DNA is a liberal hoax.
Have you tried it? Were you happy with the reports?
Yes. My brother, my wife, and I all did the full screen. We've enjoyed it, but you have to take the health results with a grain of salt (they do a good job explaining why).
Another friend of ours did it too. Her claim that she was part Native American got blown out of the water. 😆
Lol I'd be crushed if I found out I wasn't really Italian after all. Were the health reports pretty thorough?
They report on SNPs, small nucleotide polymorphisms. Simple point mutations in genes that may correlate with traits and disorders.
An example, my moms side of the family have all known about issues with wet-AMD with age. Both I and my brother have the gene variant. He's going through some eye issues right now.

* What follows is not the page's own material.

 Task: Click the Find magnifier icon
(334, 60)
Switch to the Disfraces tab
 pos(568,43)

Some links between SNPs and disease are stronger than others. So,e are pretty reliable. Others, not so much. They give you percentages.
Right on man, thanks. You guys all made this a lot easier.

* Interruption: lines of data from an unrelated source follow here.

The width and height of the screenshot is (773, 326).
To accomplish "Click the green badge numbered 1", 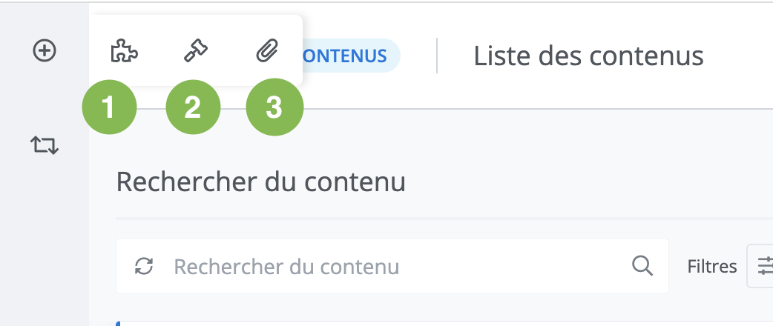I will 109,108.
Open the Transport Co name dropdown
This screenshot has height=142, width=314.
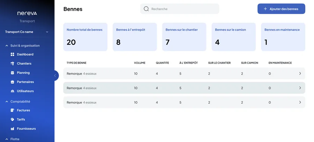pyautogui.click(x=27, y=32)
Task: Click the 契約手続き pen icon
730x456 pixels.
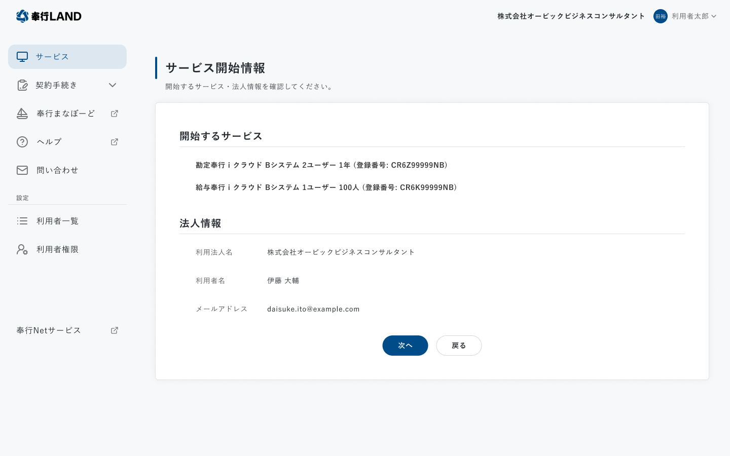Action: coord(22,85)
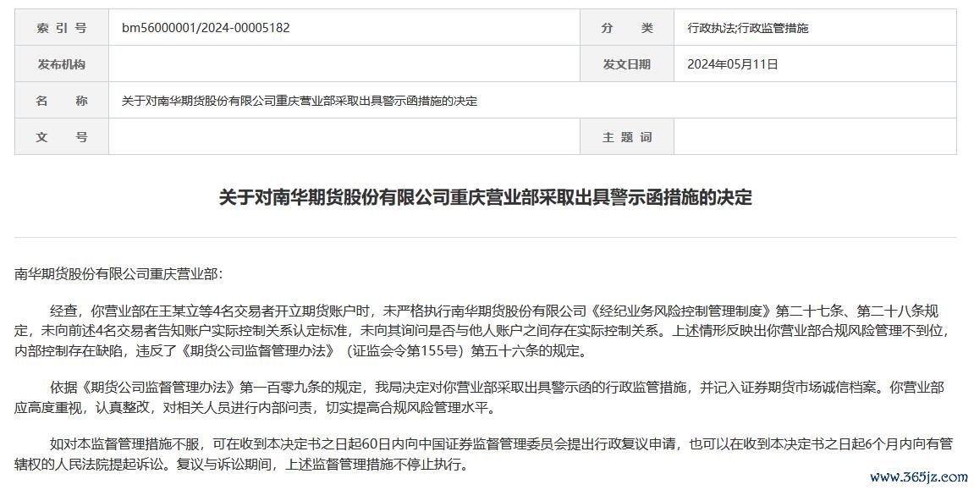Select the index number bm56000001/2024-00005182
The height and width of the screenshot is (490, 974).
tap(206, 28)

I've also been "introduced" to 2nd and 3rd cousins living in areas where we know we have a family history.
Also, it lets you know how much Neanderthal DNA you have (I kid you not).
I've heard and read the most positive about www.familytreedna.com/. But it really depends on why you want the information.

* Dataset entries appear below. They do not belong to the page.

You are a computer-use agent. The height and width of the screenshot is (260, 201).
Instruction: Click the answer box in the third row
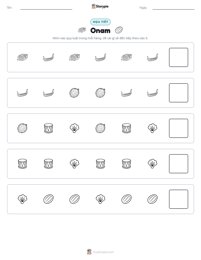(x=178, y=128)
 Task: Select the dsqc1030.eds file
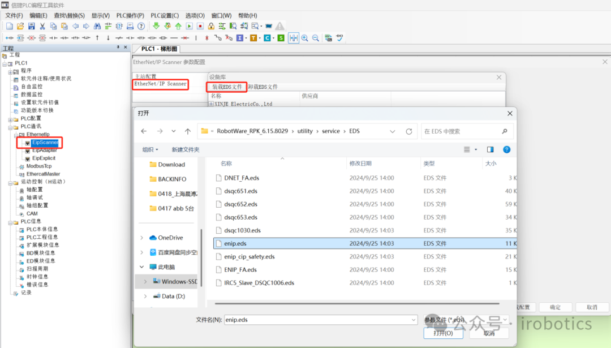point(242,230)
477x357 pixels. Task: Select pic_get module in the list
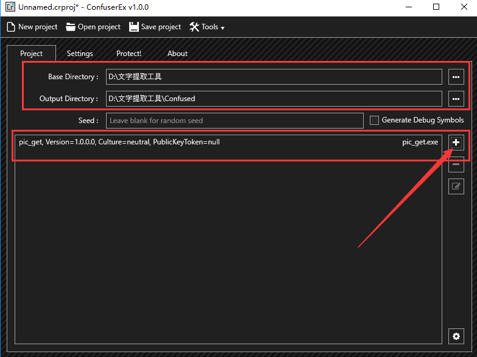[228, 142]
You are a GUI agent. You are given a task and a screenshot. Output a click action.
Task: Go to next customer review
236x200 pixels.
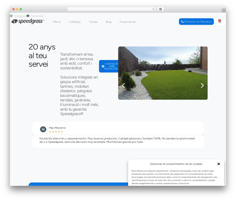pyautogui.click(x=203, y=135)
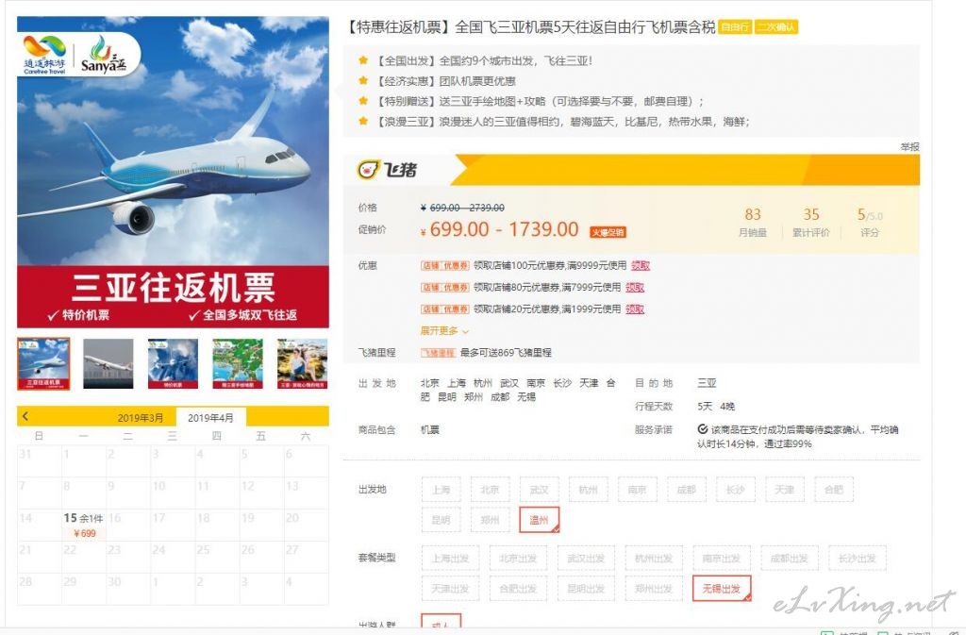Select 北京出发 package type option
This screenshot has width=966, height=635.
[x=518, y=559]
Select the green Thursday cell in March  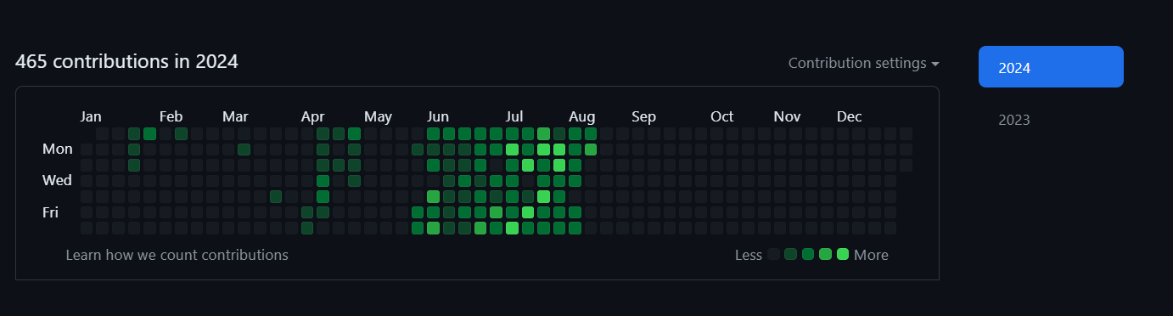(276, 196)
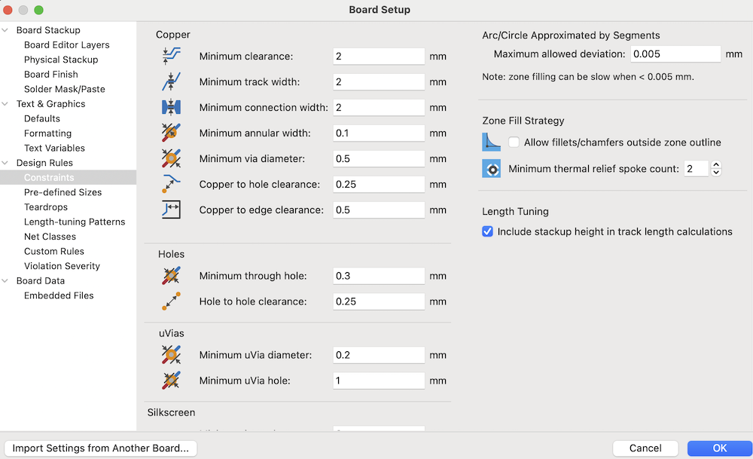753x459 pixels.
Task: Collapse the Design Rules tree section
Action: [6, 163]
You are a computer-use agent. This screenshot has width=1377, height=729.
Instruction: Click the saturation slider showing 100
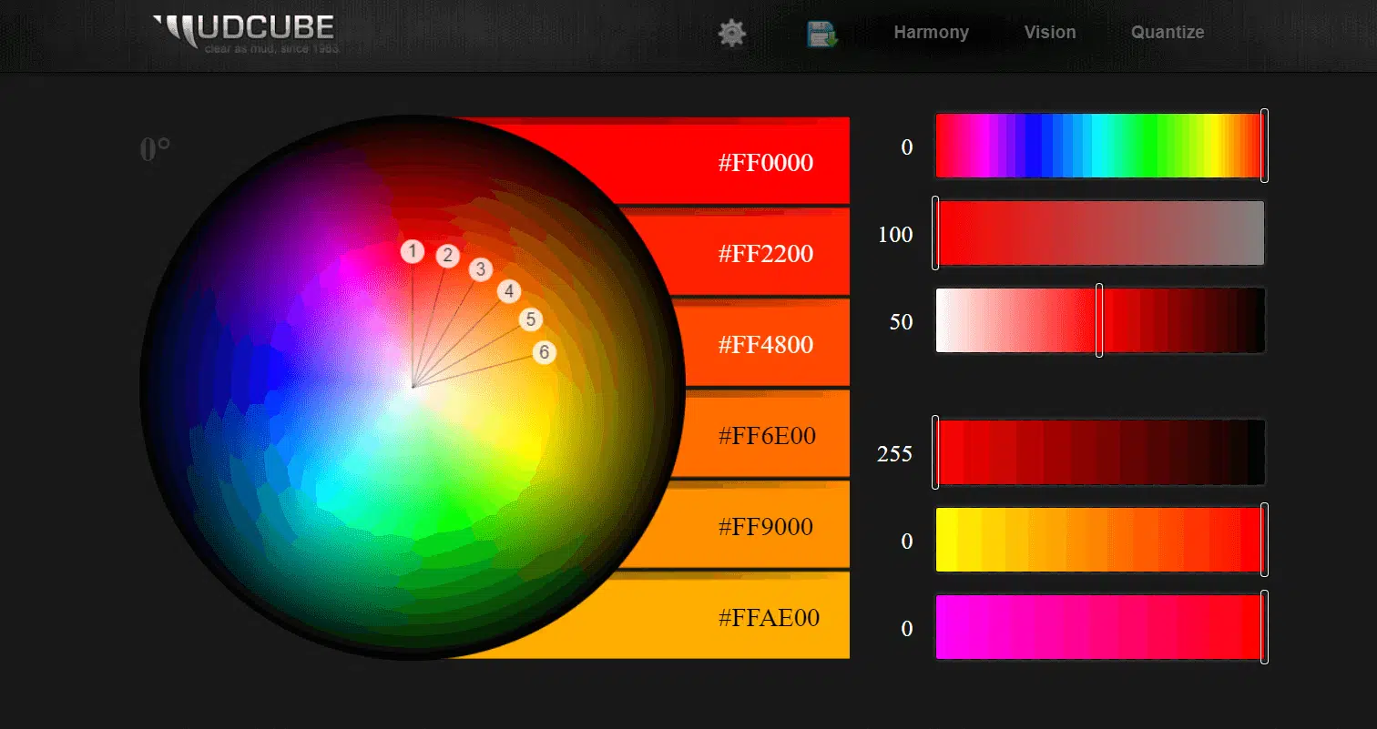pos(1100,234)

Honestly just curiosity. I'd like to learn about both, heritage and potential diseases.
Are they OTC? Price?
23andMe and Ancestry are the most popular, and they're $199/$99, respectively.
Online. There's 23andme.com for $100 and ancestry.com (I think) is $200 but I'm sure there's others. They send you a kit where you swab the inside of your cheek and mail it back. Then they send you a report with info like heritage and potential diseases.
Beat me to it Mr. L 😜
Do you know anyone that's used these?
Ask RJ (see his comment above) about it, and what the differences might be.
I don't know anything about 23andme, but I wouldn't recommend Ancestry at all. Or at least do the free trial, don't pay them. When I tried it, there was very little information on my family, and absolutely nothing regarding genetic predispositions/susceptibility. I kinda just saw it as a bit of a scam once they wanted me to start paying their outrageous fees.
I also don't recall anything about there being an option to send them a DNA sample... But I used it several years ago now so that might be a newer feature
23andMe, at least, is a "spit" test (saliva), currently, not a cheek swab.
I just read a personal story about it on Facebook this morning, that outlined what was involved, and what kinds of things they *do* and *don't* send you in the results. It doesn't, for example, give results regarding *all* possible known disease-causing (or risk increasing) mutations, although it does give some of them. I haven't been able to relocate that piece, but I'll give it another try.
If you stumble upon it again let me know. It would be great to see if it's worth it or not.
I'll look some more.
I had the opportunity, some years ago, to be one of the first of a smallish number of people to have their whole genome sequenced, and the sequence put online for the use of approved researchers. It was supposed to be a non-public site but a couple of photographs and other potentially identifying information were involved (not names, though), and for the sake of my *family's* privacy I decided not to do it, in case of data breaches. Well, that reason, and the $1000 fee - sequencing was still very expensive and that was to offset it. There were "scholarships" available, though.
I regret not having done it (I'm always up for participating in research studies, in non-invasive ways), in spite of the privacy issue.
That's funny, my mom said almost the same thing "they'll know all about you!" I'm going to give a shot anyway though (dont tell her) :)
Some people have even more of those concerns today, because it's expanded beyond a limited number of researchers into commercial businesses. I honestly don't know how much data is shared (if I remember right, the piece I saw this morning talked about an *option* to share with researcher, implying they don't do it automatically), or how good the integrity of the data or any related web sites are.
Right, I can get why some people would want to protect their info. I probably wouldn't let researchers look into mine but if the data was breached I guess I'm not overly worried, personally.